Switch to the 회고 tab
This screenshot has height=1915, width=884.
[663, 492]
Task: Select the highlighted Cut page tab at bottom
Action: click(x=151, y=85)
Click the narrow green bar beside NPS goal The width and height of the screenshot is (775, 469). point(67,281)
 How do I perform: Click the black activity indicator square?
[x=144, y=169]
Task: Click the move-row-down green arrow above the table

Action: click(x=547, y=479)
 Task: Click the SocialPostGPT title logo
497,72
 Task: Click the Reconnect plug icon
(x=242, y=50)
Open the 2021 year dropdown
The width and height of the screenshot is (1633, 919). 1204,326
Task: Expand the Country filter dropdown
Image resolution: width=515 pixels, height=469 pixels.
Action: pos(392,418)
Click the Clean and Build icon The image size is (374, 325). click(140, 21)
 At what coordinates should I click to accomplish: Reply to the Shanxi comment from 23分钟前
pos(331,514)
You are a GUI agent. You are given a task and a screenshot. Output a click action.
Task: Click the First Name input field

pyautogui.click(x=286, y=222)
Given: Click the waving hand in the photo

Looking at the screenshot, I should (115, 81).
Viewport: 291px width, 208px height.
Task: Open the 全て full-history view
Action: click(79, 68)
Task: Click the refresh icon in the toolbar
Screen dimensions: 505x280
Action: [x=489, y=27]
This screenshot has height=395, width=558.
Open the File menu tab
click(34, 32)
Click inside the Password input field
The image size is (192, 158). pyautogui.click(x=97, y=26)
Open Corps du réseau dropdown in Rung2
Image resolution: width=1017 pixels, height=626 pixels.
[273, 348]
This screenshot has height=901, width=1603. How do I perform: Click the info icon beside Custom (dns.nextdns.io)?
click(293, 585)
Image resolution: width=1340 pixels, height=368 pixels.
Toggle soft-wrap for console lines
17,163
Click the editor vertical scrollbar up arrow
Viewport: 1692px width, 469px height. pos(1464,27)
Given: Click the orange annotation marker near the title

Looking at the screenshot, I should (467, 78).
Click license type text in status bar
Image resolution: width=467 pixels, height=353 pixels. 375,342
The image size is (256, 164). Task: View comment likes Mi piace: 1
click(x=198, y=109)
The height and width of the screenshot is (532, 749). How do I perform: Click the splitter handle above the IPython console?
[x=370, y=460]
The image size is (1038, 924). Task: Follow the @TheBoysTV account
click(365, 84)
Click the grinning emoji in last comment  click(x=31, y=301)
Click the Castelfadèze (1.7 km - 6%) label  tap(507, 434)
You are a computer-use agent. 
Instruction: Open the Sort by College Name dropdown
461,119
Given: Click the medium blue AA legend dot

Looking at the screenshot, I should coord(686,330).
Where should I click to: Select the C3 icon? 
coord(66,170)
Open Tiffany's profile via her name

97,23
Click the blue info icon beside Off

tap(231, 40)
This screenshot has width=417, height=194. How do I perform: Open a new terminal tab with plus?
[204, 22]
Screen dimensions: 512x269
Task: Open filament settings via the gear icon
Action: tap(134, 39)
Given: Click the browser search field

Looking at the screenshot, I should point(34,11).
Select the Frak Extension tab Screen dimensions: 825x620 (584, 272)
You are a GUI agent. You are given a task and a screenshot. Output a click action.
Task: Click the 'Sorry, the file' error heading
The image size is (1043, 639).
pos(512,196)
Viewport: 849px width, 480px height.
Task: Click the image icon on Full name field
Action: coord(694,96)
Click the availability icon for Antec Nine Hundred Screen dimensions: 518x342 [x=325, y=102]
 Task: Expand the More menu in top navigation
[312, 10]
────────────────────
» EXERCISE GOAL:
A word-for-word copy of the lines from the one with "Click the availability" through the end of the listing is what should be returned.

» PROBLEM SOLUTION:
Click the availability icon for Antec Nine Hundred Screen dimensions: 518x342 [x=325, y=102]
 Task: Expand the More menu in top navigation
[312, 10]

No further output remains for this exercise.